**TASK DIRECTIONS:**
In the forum post about a roach-infested property, how much did the Gentrol Point Source cost?

**EXTRACT TO READ:**
◇ ◇ ◇ ◇ ◇ ◇ ◇
# Totally infested with roaches..



## stanlam (Aug 25, 2009)

I was working on a property that was totally infested with roaches. I guess the tenant that lives there didn't believe in cleaning. The place had so many roaches that when you open a cabinet, the roaches would literally fall out. I had to control the roaches, but the tenant wouldn't clean up and didn't want to move anything. So I had to use stuff that didn't require the tenant to move anything. To make a long story short, I used professional quality boric acid, professional quality roach gel, roach motels (from 99cents store), and Insect Growth regulator from Gentrol. After I installed all the roach control stuff, I came back 2 months later to inspect, I didn't see one live roach. It was incredible. I can't believe how well it worked. They still had roaches according to the tenant, but that was a giant improvement. 

This is the first time I ever used Gentrol, so I think it was the Gentrol Insect Growth Regulator that did the miracle. I've use the other stuff in the past such as the boric acid, roach gel, and roach motels and I never had that much success. 

Here's my question, the Gentrol Point Source was $35 for 20 pieces. This is way too expensive, costing over $50.00 per tenant if I include the price of the boric acid, gel, and motels.
◇ ◇ ◇ ◇ ◇ ◇ ◇
**DATA:**
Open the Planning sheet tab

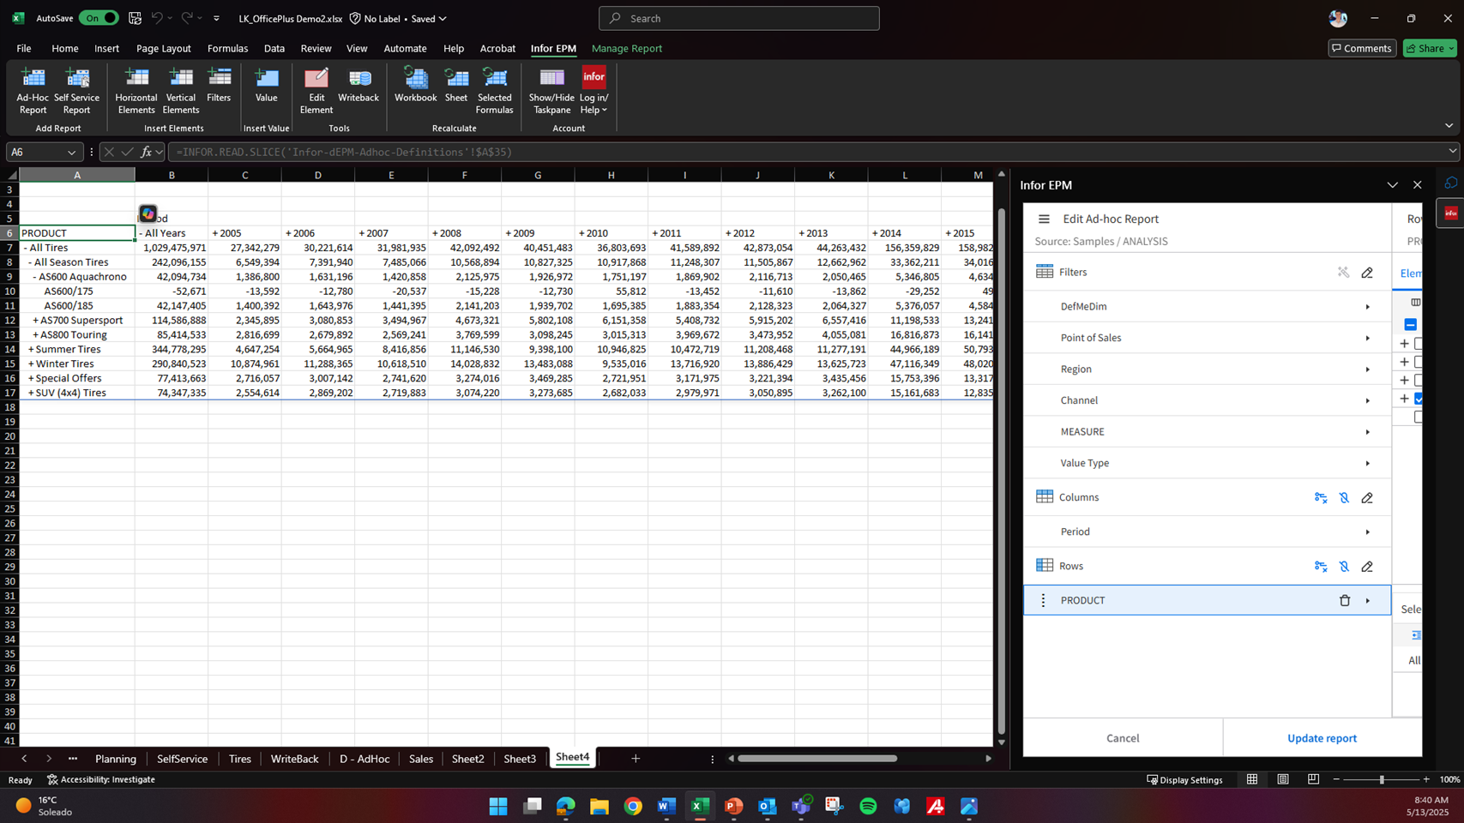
◇ ◇ ◇ ◇ ◇ ◇ ◇
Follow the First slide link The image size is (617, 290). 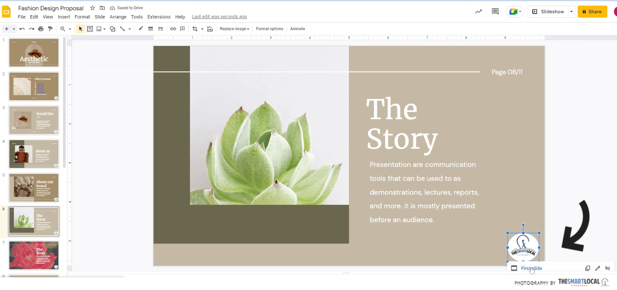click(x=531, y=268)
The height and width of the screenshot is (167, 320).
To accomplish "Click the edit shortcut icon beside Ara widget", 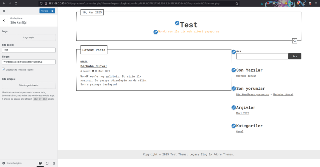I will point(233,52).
◇ ◇ ◇ ◇ ◇ ◇ ◇
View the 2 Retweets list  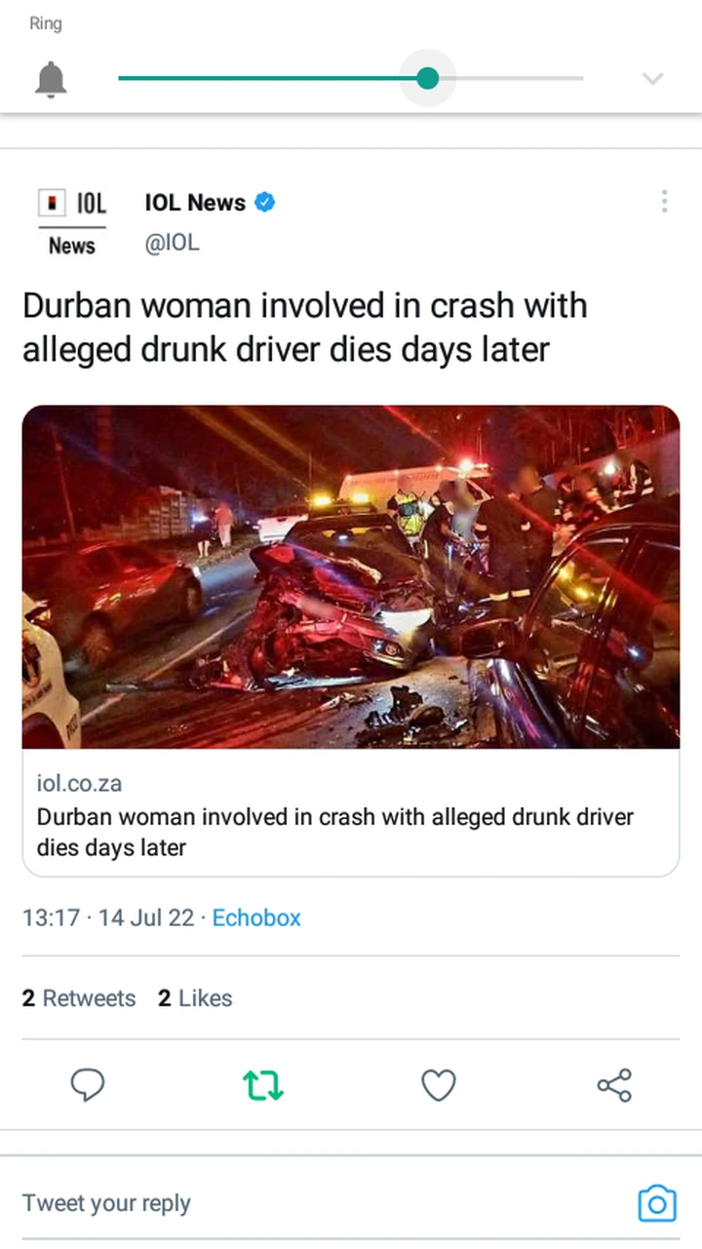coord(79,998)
◇ ◇ ◇ ◇ ◇ ◇ ◇
**OUTPUT OF THE TASK:**
$35 for 20 pieces.